Rows of pointing data

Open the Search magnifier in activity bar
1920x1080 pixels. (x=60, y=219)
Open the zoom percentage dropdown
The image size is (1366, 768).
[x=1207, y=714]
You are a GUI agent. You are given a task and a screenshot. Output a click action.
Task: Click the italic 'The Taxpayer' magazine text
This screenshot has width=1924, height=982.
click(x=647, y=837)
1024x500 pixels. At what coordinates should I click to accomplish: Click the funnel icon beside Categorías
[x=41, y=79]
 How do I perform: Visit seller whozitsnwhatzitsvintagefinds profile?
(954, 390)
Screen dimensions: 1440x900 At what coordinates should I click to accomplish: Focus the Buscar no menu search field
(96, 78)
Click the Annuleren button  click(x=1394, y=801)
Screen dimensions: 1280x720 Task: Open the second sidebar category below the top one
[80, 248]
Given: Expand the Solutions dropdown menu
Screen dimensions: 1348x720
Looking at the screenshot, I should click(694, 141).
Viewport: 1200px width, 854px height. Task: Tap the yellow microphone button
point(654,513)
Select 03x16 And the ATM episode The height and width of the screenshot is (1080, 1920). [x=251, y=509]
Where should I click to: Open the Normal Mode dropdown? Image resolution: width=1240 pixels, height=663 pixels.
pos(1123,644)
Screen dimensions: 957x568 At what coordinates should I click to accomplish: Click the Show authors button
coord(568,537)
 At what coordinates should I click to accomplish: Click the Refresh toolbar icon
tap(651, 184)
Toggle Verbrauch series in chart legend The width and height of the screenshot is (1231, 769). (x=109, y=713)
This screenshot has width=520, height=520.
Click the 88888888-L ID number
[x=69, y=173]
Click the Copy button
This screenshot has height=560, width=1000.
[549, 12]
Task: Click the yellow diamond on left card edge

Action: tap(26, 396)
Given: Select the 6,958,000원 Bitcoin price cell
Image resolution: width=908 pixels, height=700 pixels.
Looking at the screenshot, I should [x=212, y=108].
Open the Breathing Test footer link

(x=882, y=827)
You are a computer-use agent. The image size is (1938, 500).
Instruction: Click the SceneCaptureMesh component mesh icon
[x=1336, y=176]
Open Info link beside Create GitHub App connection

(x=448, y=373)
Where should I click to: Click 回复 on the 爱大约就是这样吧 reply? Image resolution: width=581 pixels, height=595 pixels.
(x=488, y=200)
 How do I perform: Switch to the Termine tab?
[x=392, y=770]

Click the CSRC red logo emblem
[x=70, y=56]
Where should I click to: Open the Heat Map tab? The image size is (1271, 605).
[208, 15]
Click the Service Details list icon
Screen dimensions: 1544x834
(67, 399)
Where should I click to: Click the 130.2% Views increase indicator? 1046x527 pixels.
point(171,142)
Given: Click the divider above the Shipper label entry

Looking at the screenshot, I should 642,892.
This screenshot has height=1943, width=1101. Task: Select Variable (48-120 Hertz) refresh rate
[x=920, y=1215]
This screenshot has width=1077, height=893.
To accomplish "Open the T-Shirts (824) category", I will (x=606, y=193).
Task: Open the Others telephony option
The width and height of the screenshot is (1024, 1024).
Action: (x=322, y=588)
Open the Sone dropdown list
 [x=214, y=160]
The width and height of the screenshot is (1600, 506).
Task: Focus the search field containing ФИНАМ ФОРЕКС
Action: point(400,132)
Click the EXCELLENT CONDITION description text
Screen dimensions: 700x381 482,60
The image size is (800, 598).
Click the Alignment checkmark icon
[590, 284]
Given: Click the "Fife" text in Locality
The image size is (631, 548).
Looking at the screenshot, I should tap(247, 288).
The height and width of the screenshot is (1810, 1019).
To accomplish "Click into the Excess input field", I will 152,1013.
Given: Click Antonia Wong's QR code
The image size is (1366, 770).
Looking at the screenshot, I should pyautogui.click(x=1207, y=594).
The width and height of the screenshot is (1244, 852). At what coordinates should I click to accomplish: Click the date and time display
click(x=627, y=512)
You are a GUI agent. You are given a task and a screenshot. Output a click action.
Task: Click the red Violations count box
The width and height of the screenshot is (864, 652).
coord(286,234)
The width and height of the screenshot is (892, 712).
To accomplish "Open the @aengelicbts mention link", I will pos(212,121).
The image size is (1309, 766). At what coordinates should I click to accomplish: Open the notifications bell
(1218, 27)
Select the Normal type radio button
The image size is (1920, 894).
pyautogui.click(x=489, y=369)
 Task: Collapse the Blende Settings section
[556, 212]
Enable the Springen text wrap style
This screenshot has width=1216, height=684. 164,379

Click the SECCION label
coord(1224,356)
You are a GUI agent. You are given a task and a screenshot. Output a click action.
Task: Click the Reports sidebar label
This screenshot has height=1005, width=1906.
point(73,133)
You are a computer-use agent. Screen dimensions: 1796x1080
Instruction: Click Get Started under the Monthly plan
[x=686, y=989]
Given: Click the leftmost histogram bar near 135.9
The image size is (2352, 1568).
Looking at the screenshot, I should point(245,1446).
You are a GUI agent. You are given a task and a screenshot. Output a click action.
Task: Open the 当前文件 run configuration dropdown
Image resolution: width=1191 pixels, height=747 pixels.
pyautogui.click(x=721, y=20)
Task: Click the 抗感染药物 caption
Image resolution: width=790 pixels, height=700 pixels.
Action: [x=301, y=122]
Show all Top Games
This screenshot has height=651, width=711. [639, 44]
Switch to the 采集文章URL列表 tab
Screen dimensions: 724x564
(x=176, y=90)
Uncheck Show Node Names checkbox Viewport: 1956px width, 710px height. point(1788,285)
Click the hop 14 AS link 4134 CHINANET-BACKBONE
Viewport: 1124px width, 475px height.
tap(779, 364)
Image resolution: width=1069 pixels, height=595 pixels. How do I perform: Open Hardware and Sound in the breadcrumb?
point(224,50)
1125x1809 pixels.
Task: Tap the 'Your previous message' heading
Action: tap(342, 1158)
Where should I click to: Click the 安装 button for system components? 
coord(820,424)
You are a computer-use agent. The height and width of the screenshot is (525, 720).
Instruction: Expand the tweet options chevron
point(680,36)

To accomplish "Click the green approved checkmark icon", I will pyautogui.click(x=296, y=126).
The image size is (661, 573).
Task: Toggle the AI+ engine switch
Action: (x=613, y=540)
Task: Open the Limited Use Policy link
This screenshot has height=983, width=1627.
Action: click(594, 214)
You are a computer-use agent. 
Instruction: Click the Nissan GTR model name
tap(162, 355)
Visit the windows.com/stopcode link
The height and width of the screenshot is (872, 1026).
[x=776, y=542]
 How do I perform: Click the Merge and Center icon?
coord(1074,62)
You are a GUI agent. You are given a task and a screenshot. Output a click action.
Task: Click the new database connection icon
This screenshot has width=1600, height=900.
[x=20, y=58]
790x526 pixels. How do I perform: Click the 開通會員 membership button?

◆ PROBLEM REQUIREMENTS
Copy every entry above verbatim, keeping each line unchanged.

◆ FINISHED ANSWER
Open the Search magnifier in activity bar
1920x1080 pixels. (x=60, y=219)
Open the zoom percentage dropdown
The image size is (1366, 768).
[x=1207, y=714]
You are a GUI agent. You are given a task and a screenshot. Output a click action.
Task: Click the italic 'The Taxpayer' magazine text
This screenshot has width=1924, height=982.
click(x=647, y=837)
1024x500 pixels. At what coordinates should I click to accomplish: Click the funnel icon beside Categorías
[x=41, y=79]
 How do I perform: Visit seller whozitsnwhatzitsvintagefinds profile?
(954, 390)
Screen dimensions: 1440x900 At what coordinates should I click to accomplish: Focus the Buscar no menu search field
(96, 78)
Click the Annuleren button  click(x=1394, y=801)
Screen dimensions: 1280x720 Task: Open the second sidebar category below the top one
[80, 248]
Given: Expand the Solutions dropdown menu
Screen dimensions: 1348x720
Looking at the screenshot, I should click(694, 141).
Viewport: 1200px width, 854px height. Task: Tap the yellow microphone button
point(654,513)
Select 03x16 And the ATM episode The height and width of the screenshot is (1080, 1920). [x=251, y=509]
Where should I click to: Open the Normal Mode dropdown? Image resolution: width=1240 pixels, height=663 pixels.
pos(1123,644)
Screen dimensions: 957x568 At what coordinates should I click to accomplish: Click the Show authors button
coord(568,537)
 At what coordinates should I click to accomplish: Click the Refresh toolbar icon
tap(651, 184)
Toggle Verbrauch series in chart legend The width and height of the screenshot is (1231, 769). (x=109, y=713)
This screenshot has width=520, height=520.
Click the 88888888-L ID number
[x=69, y=173]
Click the Copy button
This screenshot has height=560, width=1000.
[549, 12]
Task: Click the yellow diamond on left card edge

Action: tap(26, 396)
Given: Select the 6,958,000원 Bitcoin price cell
Image resolution: width=908 pixels, height=700 pixels.
Looking at the screenshot, I should [x=212, y=108].
Open the Breathing Test footer link

(x=882, y=827)
You are a computer-use agent. The image size is (1938, 500).
Instruction: Click the SceneCaptureMesh component mesh icon
[x=1336, y=176]
Open Info link beside Create GitHub App connection

(x=448, y=373)
Where should I click to: Click 回复 on the 爱大约就是这样吧 reply? Image resolution: width=581 pixels, height=595 pixels.
(x=488, y=200)
 How do I perform: Switch to the Termine tab?
[x=392, y=770]

Click the CSRC red logo emblem
[x=70, y=56]
Where should I click to: Open the Heat Map tab? The image size is (1271, 605).
[208, 15]
Click the Service Details list icon
Screen dimensions: 1544x834
(67, 399)
Where should I click to: Click the 130.2% Views increase indicator? 1046x527 pixels.
point(171,142)
Given: Click the divider above the Shipper label entry

Looking at the screenshot, I should 642,892.
This screenshot has height=1943, width=1101. Task: Select Variable (48-120 Hertz) refresh rate
[x=920, y=1215]
This screenshot has width=1077, height=893.
To accomplish "Open the T-Shirts (824) category", I will (x=606, y=193).
Task: Open the Others telephony option
The width and height of the screenshot is (1024, 1024).
Action: (x=322, y=588)
Open the Sone dropdown list
 [x=214, y=160]
The width and height of the screenshot is (1600, 506).
Task: Focus the search field containing ФИНАМ ФОРЕКС
Action: point(400,132)
Click the EXCELLENT CONDITION description text
Screen dimensions: 700x381 482,60
The image size is (800, 598).
Click the Alignment checkmark icon
[590, 284]
Given: Click the "Fife" text in Locality
The image size is (631, 548).
Looking at the screenshot, I should tap(247, 288).
The height and width of the screenshot is (1810, 1019).
To accomplish "Click into the Excess input field", I will 152,1013.
Given: Click Antonia Wong's QR code
The image size is (1366, 770).
Looking at the screenshot, I should pyautogui.click(x=1207, y=594).
The width and height of the screenshot is (1244, 852). At what coordinates should I click to accomplish: Click the date and time display
click(x=627, y=512)
You are a GUI agent. You are given a task and a screenshot. Output a click action.
Task: Click the red Violations count box
The width and height of the screenshot is (864, 652).
coord(286,234)
The width and height of the screenshot is (892, 712).
To accomplish "Open the @aengelicbts mention link", I will pos(212,121).
The image size is (1309, 766). At what coordinates should I click to accomplish: Open the notifications bell
(1218, 27)
Select the Normal type radio button
The image size is (1920, 894).
pyautogui.click(x=489, y=369)
 Task: Collapse the Blende Settings section
[556, 212]
Enable the Springen text wrap style
This screenshot has width=1216, height=684. 164,379

Click the SECCION label
coord(1224,356)
You are a GUI agent. You are given a task and a screenshot. Output a click action.
Task: Click the Reports sidebar label
This screenshot has height=1005, width=1906.
point(73,133)
You are a computer-use agent. Screen dimensions: 1796x1080
Instruction: Click Get Started under the Monthly plan
[x=686, y=989]
Given: Click the leftmost histogram bar near 135.9
The image size is (2352, 1568).
Looking at the screenshot, I should point(245,1446).
You are a GUI agent. You are given a task and a screenshot. Output a click action.
Task: Open the 当前文件 run configuration dropdown
Image resolution: width=1191 pixels, height=747 pixels.
pyautogui.click(x=721, y=20)
Task: Click the 抗感染药物 caption
Image resolution: width=790 pixels, height=700 pixels.
Action: [x=301, y=122]
Show all Top Games
This screenshot has height=651, width=711. [639, 44]
Switch to the 采集文章URL列表 tab
Screen dimensions: 724x564
(x=176, y=90)
Uncheck Show Node Names checkbox Viewport: 1956px width, 710px height. point(1788,285)
Click the hop 14 AS link 4134 CHINANET-BACKBONE
Viewport: 1124px width, 475px height.
tap(779, 364)
Image resolution: width=1069 pixels, height=595 pixels. How do I perform: Open Hardware and Sound in the breadcrumb?
point(224,50)
1125x1809 pixels.
Task: Tap the 'Your previous message' heading
Action: tap(342, 1158)
Where should I click to: Click the 安装 button for system components? 
coord(820,424)
You are a computer-use agent. The height and width of the screenshot is (525, 720).
Instruction: Expand the tweet options chevron
point(680,36)

To accomplish "Click the green approved checkmark icon", I will pyautogui.click(x=296, y=126).
The image size is (661, 573).
Task: Toggle the AI+ engine switch
Action: (x=613, y=540)
Task: Open the Limited Use Policy link
This screenshot has height=983, width=1627.
Action: click(594, 214)
You are a computer-use agent. 
Instruction: Click the Nissan GTR model name
tap(162, 355)
Visit the windows.com/stopcode link
The height and width of the screenshot is (872, 1026).
[x=776, y=542]
 How do I perform: Click the Merge and Center icon?
coord(1074,62)
You are a GUI agent. You are given a task and a screenshot. Output a click action.
Task: Click the new database connection icon
This screenshot has width=1600, height=900.
[x=20, y=58]
790x526 pixels. How do I perform: Click the 開通會員 membership button?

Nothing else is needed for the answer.